> **What this task involves**
Your answer must be an exact copy of the records below, with no pictures in it.

> **Data section**

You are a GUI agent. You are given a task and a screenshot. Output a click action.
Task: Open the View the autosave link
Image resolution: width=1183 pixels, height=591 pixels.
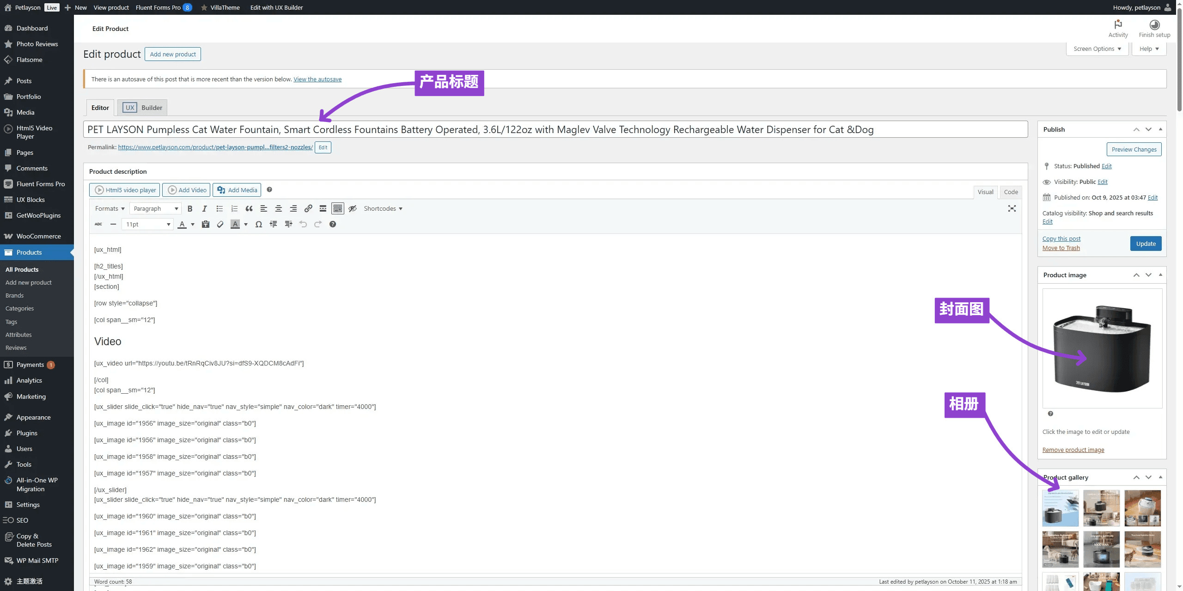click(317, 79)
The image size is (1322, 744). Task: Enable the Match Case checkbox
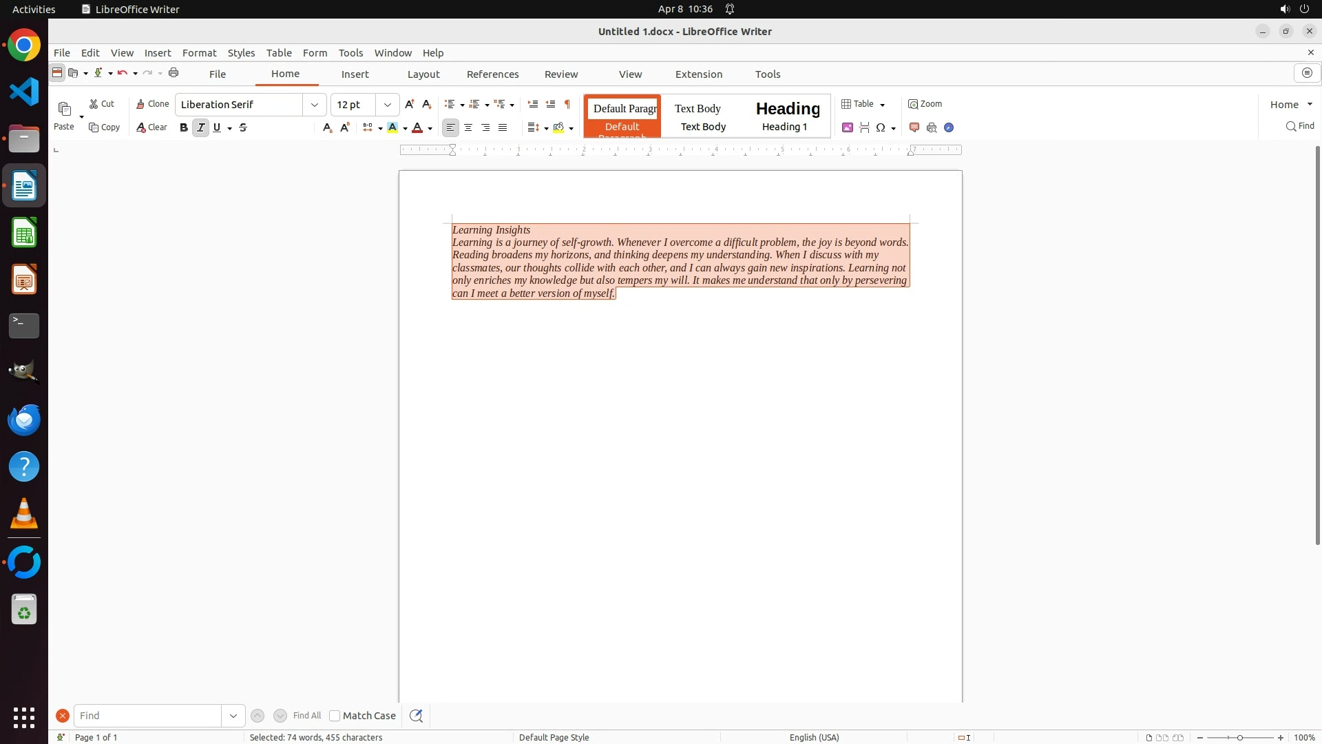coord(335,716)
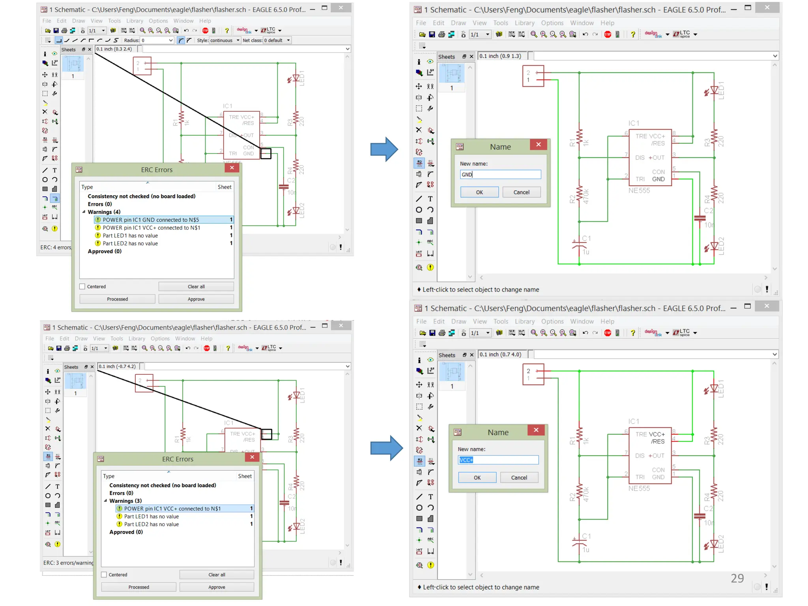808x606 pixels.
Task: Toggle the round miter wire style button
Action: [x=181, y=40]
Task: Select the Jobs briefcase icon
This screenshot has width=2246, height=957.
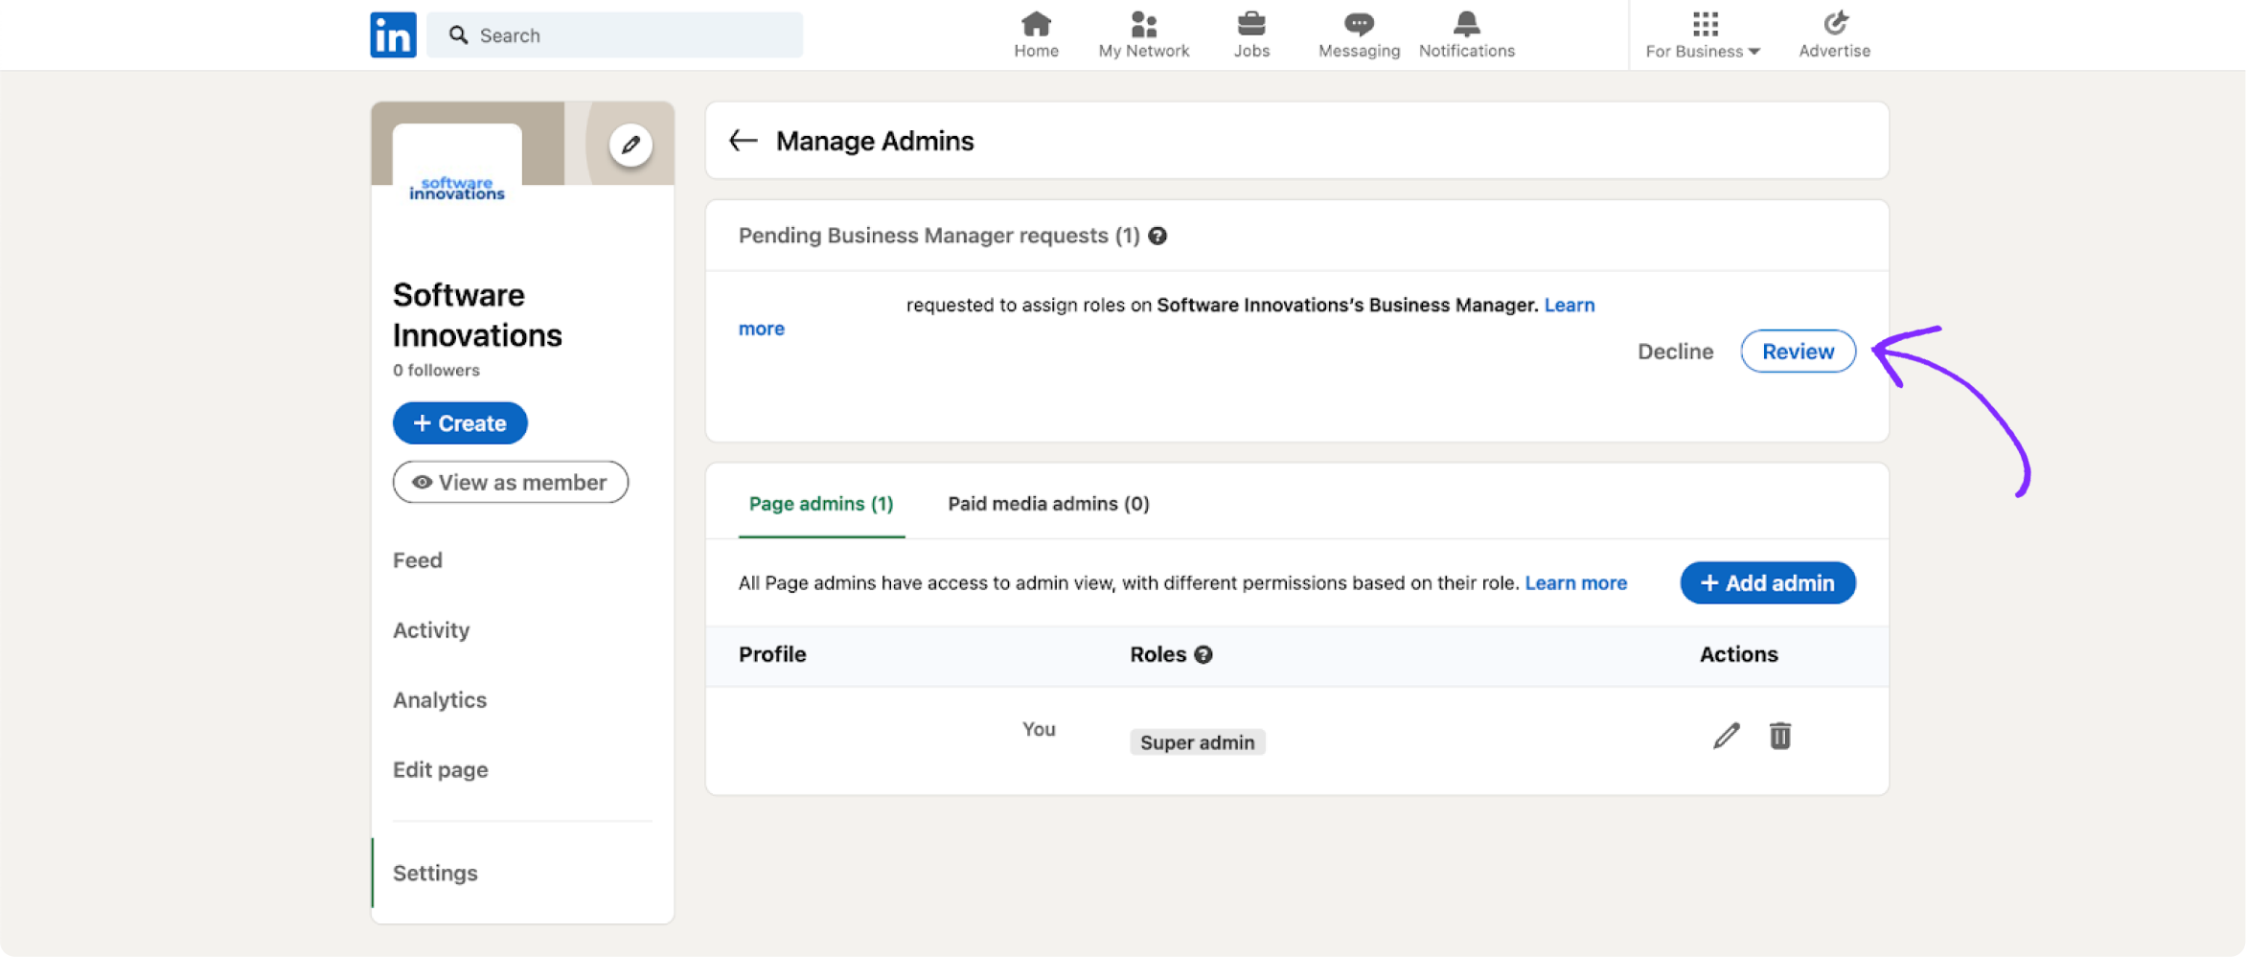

> **Task response**
You are a GUI agent. You are given a task and a screenshot. Output a click action.
Task: Open the View the autosave link
Image resolution: width=1183 pixels, height=591 pixels.
click(317, 79)
The image size is (1322, 744). Task: Enable the Match Case checkbox
coord(335,716)
808x606 pixels.
Task: Toggle the round miter wire style button
Action: [x=181, y=40]
Task: Select the Jobs briefcase icon
This screenshot has width=2246, height=957.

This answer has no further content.